YABU to say you both love 'boobing', but apart from that, YANBU at all. Keep on keeping on.

Tell them that the WHO guidelines are: 'Exclusive breastfeeding is recommended up to 6 months of age, with continued breastfeeding along with appropriate complementary foods up to two years of age or beyond.'

senioritabonita · 05/06/2018 10:18

I found people obsessed with bottled and formula to 'top up' and 'satisy' and it is weird. I never owned a bottle and gave water from a cup when needed - it just wasn't something we needed to do. Both self weened at 15 and 18 months and were born on 1st percentile for weight but were on 30th and 40th buy the time they were 3.

You know what you are doing but I think some parents need to reaffirm their parenting style by critisising rather than accepting different things suit different families.

You BIL sitting in the car like a passive aggressive victorian dad is completely unacceptable.

Needtobehumanagain · 05/06/2018 10:19

My nan said to me it wasnt natural.... oh but powdered milk formed in a factory is...? I bf all 3 of my kids until i gave birth to my next baby. 3 kids in 5 years and breastfed through the pregnancies too... you can imagine those comments! It doesnt matter how you feed. Just do wjat works best for you and baby

ArghWhoAreYou · 05/06/2018 10:24

At DS 8 week check the doctor said she’d been there 3 years and he’s the second BF baby she’s seen, in a surgery of over 5000 patients.

Jesus, I’m really surprised. You must be in an area with very very low rates. I’m sure she actually meant it as a compliment retainer than Criticism though.

I'd assume it was a compliment or at worst surprise as well. And yes, you must be in an area with very low bf rates. Although from the support you are getting I can certainly see why they'd be low Hmm

As for your BIL ask him if he meant to be such a fucking nob so rude.

ethelfleda · 05/06/2018 10:25

I found people obsessed with bottled and formula to 'top up' and 'satisy' and it is weird

Not just any people in my case- the actual nursery nurses on the post Labour ward in hospital who were supposed to be helping us establish bf!! Some of them would spend all of 2 minutes trying to help before telling me to give him a formula top up!

ArghWhoAreYou · 05/06/2018 10:25

Have you considered squirting the driver side window next time he's in there?

pbjs · 05/06/2018 10:28

There are a milion and one phrases people use on MN that make me want to stab kittens. I however, have some manners so I keep my opinions to myself.

Eatmycheese · 05/06/2018 10:29

I’m still breastfeeding my almost two and a half year old the same time as my almost seven month old.
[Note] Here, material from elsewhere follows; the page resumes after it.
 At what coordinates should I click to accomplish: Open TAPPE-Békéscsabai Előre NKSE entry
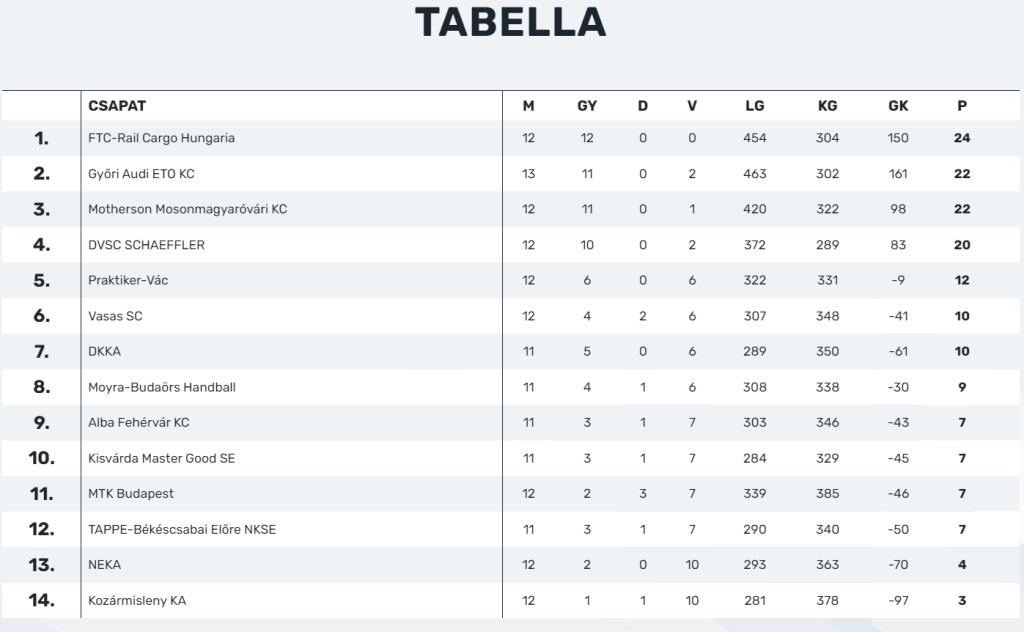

Just do what works for you.
When I recently told my new health visitor i was still feeding my daughter her face lit up. It was such a nice change from the look that suggests I’m some sort of freak.

Other people’s issues are just that. Their issues.

Mummyoflittledragon · 05/06/2018 10:34

My mother was dying for bfing to fail with dd. She managed a couple of weeks with me and just over a month with my sibling. She went on about how it was time to stop when teeth came through. She expected me to feed dd while travelling in the car as she didn’t want to wait for me to feed dd. She was most put out when I refused.

I can imagine how grating it is for you. My mother used to go on incessantly about the ridiculousness of car seats for babies and children. It was so much better in her day you know when car seats just hooked over the seat. And how it’s better for a child to be killed than maimed in an accident as obviously happens these days. Angry

I fed dd until she was 2 1/2 when I chose to stop. I’m pretty sure she was self weaning but her way of going about it was so painful. No feeding for 4/5 days then constantly on the breast the next day, rinse, repeat.

Do whatever makes you happy. Breastfeeding isn’t easy or at least it wasn’t for me. I didn’t have an abundance of milk and I weaned her (after discussing with the hv) a couple of weeks before she reached the 6 month mark. You do need a few stock phrases and often the hv/doctor told me I’m doing fine ones will hopefully work. As for the doctor saying you’re one of two bfing mothers they’ve seen. I think it was pleasant surprise rather than anything else.